EXERCISE TASK
Rewrite the lines below as a numbered list, skipping any blank lines.

MATERIAL FOR THIS EXERCISE

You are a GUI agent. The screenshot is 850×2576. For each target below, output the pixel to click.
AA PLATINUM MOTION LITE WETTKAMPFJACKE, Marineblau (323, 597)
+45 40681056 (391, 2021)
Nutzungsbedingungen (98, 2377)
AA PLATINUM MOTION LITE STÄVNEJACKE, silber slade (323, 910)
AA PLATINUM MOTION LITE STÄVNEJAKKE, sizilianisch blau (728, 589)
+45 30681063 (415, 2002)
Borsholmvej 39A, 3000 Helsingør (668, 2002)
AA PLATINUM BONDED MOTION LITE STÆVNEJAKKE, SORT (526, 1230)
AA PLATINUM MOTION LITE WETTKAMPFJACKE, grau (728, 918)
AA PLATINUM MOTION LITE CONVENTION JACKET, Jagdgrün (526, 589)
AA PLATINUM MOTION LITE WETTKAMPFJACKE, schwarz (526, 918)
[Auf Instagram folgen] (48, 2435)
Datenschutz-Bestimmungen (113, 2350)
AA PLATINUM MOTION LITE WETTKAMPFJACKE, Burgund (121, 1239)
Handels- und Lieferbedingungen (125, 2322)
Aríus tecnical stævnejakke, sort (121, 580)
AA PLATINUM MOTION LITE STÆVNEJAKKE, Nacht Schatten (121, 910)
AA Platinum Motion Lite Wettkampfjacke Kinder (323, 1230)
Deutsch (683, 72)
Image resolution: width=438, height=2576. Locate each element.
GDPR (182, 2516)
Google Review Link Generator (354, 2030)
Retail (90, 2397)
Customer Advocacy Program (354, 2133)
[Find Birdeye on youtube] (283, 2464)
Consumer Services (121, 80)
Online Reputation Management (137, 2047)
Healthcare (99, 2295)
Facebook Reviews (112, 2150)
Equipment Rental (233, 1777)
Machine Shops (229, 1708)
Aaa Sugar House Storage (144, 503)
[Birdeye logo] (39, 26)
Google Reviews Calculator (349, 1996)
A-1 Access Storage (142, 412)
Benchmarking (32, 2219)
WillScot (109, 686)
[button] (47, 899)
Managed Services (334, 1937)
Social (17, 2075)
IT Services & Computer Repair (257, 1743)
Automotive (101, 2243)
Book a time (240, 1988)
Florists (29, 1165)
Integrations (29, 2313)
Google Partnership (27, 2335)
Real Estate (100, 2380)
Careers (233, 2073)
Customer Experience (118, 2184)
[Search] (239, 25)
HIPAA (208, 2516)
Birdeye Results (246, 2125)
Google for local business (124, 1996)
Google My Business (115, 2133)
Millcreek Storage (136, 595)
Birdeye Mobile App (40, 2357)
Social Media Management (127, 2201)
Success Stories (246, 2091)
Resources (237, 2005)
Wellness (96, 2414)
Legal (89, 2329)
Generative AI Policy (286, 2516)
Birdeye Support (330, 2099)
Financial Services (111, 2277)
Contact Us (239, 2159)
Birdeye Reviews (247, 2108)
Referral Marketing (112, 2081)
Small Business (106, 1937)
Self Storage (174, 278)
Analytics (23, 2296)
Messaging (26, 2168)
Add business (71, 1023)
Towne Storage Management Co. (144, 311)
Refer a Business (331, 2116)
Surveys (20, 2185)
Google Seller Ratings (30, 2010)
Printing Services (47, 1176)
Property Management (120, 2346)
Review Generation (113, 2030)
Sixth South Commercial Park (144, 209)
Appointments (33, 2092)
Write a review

ANSWER TO THIS TASK
1. You are a GUI agent. The screenshot is 850×2576. For each target below, output the pixel to click.
2. AA PLATINUM MOTION LITE WETTKAMPFJACKE, Marineblau (323, 597)
3. +45 40681056 (391, 2021)
4. Nutzungsbedingungen (98, 2377)
5. AA PLATINUM MOTION LITE STÄVNEJACKE, silber slade (323, 910)
6. AA PLATINUM MOTION LITE STÄVNEJAKKE, sizilianisch blau (728, 589)
7. +45 30681063 (415, 2002)
8. Borsholmvej 39A, 3000 Helsingør (668, 2002)
9. AA PLATINUM BONDED MOTION LITE STÆVNEJAKKE, SORT (526, 1230)
10. AA PLATINUM MOTION LITE WETTKAMPFJACKE, grau (728, 918)
11. AA PLATINUM MOTION LITE CONVENTION JACKET, Jagdgrün (526, 589)
12. AA PLATINUM MOTION LITE WETTKAMPFJACKE, schwarz (526, 918)
13. [Auf Instagram folgen] (48, 2435)
14. Datenschutz-Bestimmungen (113, 2350)
15. AA PLATINUM MOTION LITE WETTKAMPFJACKE, Burgund (121, 1239)
16. Handels- und Lieferbedingungen (125, 2322)
17. Aríus tecnical stævnejakke, sort (121, 580)
18. AA PLATINUM MOTION LITE STÆVNEJAKKE, Nacht Schatten (121, 910)
19. AA Platinum Motion Lite Wettkampfjacke Kinder (323, 1230)
20. Deutsch (683, 72)
21. Image resolution: width=438, height=2576. Locate each element.
22. GDPR (182, 2516)
23. Google Review Link Generator (354, 2030)
24. Retail (90, 2397)
25. Customer Advocacy Program (354, 2133)
26. [Find Birdeye on youtube] (283, 2464)
27. Consumer Services (121, 80)
28. Online Reputation Management (137, 2047)
29. Healthcare (99, 2295)
30. Facebook Reviews (112, 2150)
31. Equipment Rental (233, 1777)
32. Machine Shops (229, 1708)
33. Aaa Sugar House Storage (144, 503)
34. [Birdeye logo] (39, 26)
35. Google Reviews Calculator (349, 1996)
36. A-1 Access Storage (142, 412)
37. Benchmarking (32, 2219)
38. WillScot (109, 686)
39. [button] (47, 899)
40. Managed Services (334, 1937)
41. Social (17, 2075)
42. IT Services & Computer Repair (257, 1743)
43. Automotive (101, 2243)
44. Book a time (240, 1988)
45. Florists (29, 1165)
46. Integrations (29, 2313)
47. Google Partnership (27, 2335)
48. Real Estate (100, 2380)
49. Careers (233, 2073)
50. Customer Experience (118, 2184)
51. [Search] (239, 25)
52. HIPAA (208, 2516)
53. Birdeye Results (246, 2125)
54. Google for local business (124, 1996)
55. Google My Business (115, 2133)
56. Millcreek Storage (136, 595)
57. Birdeye Mobile App (40, 2357)
58. Social Media Management (127, 2201)
59. Success Stories (246, 2091)
60. Resources (237, 2005)
61. Wellness (96, 2414)
62. Legal (89, 2329)
63. Generative AI Policy (286, 2516)
64. Birdeye Support (330, 2099)
65. Financial Services (111, 2277)
66. Contact Us (239, 2159)
67. Birdeye Reviews (247, 2108)
68. Referral Marketing (112, 2081)
69. Small Business (106, 1937)
70. Self Storage (174, 278)
71. Analytics (23, 2296)
72. Messaging (26, 2168)
73. Add business (71, 1023)
74. Towne Storage Management Co. (144, 311)
75. Refer a Business (331, 2116)
76. Surveys (20, 2185)
77. Google Seller Ratings (30, 2010)
78. Printing Services (47, 1176)
79. Property Management (120, 2346)
80. Review Generation (113, 2030)
81. Sixth South Commercial Park (144, 209)
82. Appointments (33, 2092)
83. Write a review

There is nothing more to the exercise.